I’m finally glad Thaddeus wanted me to be a little modest. It will buy me just a little more time, and that is what I keep convincing myself I need—just a little more time. I ask to go with him to his dinners, and on his arm, I practice a demure and flattered smile as I toy with old business tycoons and city planners.

By the end of the week, I have scheduled an appointment at a spa, for me, and an appointment at the salon, for him. I leave thesalon with tears in my eyes and a platinum blonde balayage on my hair, just how he likes it.

I am finally everything Thaddeus listed—blonde, busty tradwife material. The boob job even came free. And I can cement his place high within the family order within six months flat, if he agrees to one tiny term and condition:

He has to accept my baby as his own, and never tell anyone the truth.

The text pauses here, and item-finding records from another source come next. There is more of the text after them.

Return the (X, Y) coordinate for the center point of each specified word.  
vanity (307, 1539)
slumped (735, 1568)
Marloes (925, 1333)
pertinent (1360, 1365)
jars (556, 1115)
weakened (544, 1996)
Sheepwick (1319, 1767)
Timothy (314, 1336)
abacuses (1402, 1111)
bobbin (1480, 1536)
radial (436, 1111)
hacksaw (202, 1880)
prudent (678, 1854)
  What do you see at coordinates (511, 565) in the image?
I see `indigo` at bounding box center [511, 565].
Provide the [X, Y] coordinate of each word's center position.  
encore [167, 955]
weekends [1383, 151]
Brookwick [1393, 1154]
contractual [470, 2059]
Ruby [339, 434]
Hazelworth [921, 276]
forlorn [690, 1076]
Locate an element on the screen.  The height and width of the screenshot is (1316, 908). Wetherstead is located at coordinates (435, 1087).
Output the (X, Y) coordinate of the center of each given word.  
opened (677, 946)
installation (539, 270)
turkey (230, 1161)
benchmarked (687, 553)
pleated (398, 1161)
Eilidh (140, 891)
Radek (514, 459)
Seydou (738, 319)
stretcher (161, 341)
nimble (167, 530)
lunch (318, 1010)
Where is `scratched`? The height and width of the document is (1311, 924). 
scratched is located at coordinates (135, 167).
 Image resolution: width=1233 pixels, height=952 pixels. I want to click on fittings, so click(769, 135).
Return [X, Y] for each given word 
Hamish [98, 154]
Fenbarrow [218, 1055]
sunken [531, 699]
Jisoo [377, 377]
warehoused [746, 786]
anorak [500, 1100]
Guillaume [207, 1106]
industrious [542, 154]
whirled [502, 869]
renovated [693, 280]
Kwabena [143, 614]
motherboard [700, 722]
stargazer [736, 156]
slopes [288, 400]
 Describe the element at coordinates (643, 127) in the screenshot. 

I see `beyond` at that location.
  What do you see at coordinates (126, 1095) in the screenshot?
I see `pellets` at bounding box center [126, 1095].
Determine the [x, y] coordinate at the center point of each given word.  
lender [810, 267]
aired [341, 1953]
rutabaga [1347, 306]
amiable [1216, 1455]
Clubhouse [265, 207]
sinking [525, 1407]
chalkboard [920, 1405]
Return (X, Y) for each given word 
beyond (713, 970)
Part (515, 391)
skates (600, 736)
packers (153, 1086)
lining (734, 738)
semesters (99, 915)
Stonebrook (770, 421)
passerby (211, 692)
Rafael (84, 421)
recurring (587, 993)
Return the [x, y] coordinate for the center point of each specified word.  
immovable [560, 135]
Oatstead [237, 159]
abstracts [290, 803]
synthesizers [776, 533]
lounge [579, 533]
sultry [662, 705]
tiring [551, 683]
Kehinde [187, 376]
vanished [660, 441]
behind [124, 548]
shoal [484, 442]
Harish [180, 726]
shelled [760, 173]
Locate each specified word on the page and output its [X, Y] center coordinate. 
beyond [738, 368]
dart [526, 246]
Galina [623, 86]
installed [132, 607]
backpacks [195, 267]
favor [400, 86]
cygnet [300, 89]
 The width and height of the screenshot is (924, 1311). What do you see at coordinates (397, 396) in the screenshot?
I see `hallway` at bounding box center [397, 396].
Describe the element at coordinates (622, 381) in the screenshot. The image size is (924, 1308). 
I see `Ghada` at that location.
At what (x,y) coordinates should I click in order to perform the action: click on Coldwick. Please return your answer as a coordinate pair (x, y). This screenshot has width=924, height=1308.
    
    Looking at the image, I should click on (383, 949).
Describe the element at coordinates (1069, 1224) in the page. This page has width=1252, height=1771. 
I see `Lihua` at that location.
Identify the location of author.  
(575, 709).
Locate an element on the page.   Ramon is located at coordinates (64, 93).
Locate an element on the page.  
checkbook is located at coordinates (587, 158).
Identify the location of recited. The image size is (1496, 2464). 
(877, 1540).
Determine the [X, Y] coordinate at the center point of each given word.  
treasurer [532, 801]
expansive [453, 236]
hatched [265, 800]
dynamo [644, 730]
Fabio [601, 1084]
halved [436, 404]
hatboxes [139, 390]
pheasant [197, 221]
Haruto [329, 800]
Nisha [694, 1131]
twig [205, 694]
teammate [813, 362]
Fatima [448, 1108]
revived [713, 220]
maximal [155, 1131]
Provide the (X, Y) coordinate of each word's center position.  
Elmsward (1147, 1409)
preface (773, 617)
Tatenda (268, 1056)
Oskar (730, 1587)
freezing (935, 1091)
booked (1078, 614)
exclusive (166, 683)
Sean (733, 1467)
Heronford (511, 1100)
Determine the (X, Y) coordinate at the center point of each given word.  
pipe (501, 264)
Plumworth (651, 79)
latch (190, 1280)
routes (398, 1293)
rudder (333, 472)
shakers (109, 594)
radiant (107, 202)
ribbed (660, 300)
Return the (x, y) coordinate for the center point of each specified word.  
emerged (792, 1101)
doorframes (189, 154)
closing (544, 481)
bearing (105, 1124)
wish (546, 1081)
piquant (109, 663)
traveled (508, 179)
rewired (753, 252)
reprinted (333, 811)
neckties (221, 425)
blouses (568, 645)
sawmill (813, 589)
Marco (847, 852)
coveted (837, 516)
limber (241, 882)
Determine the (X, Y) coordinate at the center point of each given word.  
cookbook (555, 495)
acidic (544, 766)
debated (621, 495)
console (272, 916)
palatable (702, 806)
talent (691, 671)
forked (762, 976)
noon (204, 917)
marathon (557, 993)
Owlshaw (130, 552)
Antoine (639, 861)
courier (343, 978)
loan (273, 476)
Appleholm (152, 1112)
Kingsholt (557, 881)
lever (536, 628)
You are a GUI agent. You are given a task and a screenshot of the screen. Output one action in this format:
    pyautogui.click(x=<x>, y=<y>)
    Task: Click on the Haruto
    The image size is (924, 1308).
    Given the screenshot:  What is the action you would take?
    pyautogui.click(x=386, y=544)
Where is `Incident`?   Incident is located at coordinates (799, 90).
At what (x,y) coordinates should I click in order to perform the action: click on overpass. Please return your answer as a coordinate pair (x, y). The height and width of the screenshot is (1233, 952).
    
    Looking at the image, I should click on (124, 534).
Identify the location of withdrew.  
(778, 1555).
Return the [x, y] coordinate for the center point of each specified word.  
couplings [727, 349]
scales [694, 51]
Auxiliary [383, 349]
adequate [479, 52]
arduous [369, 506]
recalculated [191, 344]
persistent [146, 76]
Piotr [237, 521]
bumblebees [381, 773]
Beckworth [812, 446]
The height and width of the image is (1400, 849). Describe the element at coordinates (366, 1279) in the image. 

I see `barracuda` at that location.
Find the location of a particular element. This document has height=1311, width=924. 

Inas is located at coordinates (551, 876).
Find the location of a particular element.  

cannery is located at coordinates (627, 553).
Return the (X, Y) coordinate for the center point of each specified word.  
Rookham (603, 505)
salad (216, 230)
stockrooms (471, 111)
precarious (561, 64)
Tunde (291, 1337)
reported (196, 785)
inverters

I am waiting for the moment, waiting for that perfect opportunity to pitch my deal, reading his mood like the weather, needing sunny skies and a forgiving breeze.

I find my chance on the heels of a business dinner. Thaddeus uses me to flirt my way into a multimillion-dollar business deal for the Mori family with the very interested Mr. Godfrey, with only the subtle suggestion that one day, I will be invited to a threesome with him and his foreign model wife, who has taken a liking to me.

I don’t know if I have to actually accept that invitation, but for now, it doesn’t matter. I have more pressing problems than some future sex party that requires legal documents and signed NDAs. Thaddeus drank through the dinner—which I suspect is how most of these business deals get done, everyone at the table drinking themselves past the point of good common sense—and he’s drunk and happy when we make it back home.

“They agreed. They agreed, Ava. Ten million, easy, right off the top.”

For the first time, Thaddeus takes my face in his hands and kisses me, the booze on his breath making his hands heavy and clumsy.

My whole body revolts at the touch of his lips, but I force myself to stay still, to let his tongue push futilely into my mouth. He careens us toward the bed, more a controlled descent than an intended destination as we fall into bed together. He laughs happily, hair falling into his eyes.

He crawls over me, kissing me again.

“Done fucking deal!” he yells again, with the same drunken enthusiasm as a man whose team just won the Superbowl.

I control my breathing, staring over his shoulder, trying my hardest to play along and act like I can stomach this. Like my whole body doesn’t want torun. It feels wrong and I don’t want it, but I take his face back and kiss him again. He pushes his hands up my dress, but I grab his wrists and stop him.

“Wait,” I whisper, the fear thickening my voice. “Wait, Thaddeus. I need to…I need to tell you something.”

He hums his question, the drink glossy in his eyes.

“You want this to work, right?” I ask him. “Just as much as I do.”

“Fuck yeah, I want this to work. You and I, we’re gonna do some amazing things together, Ava.”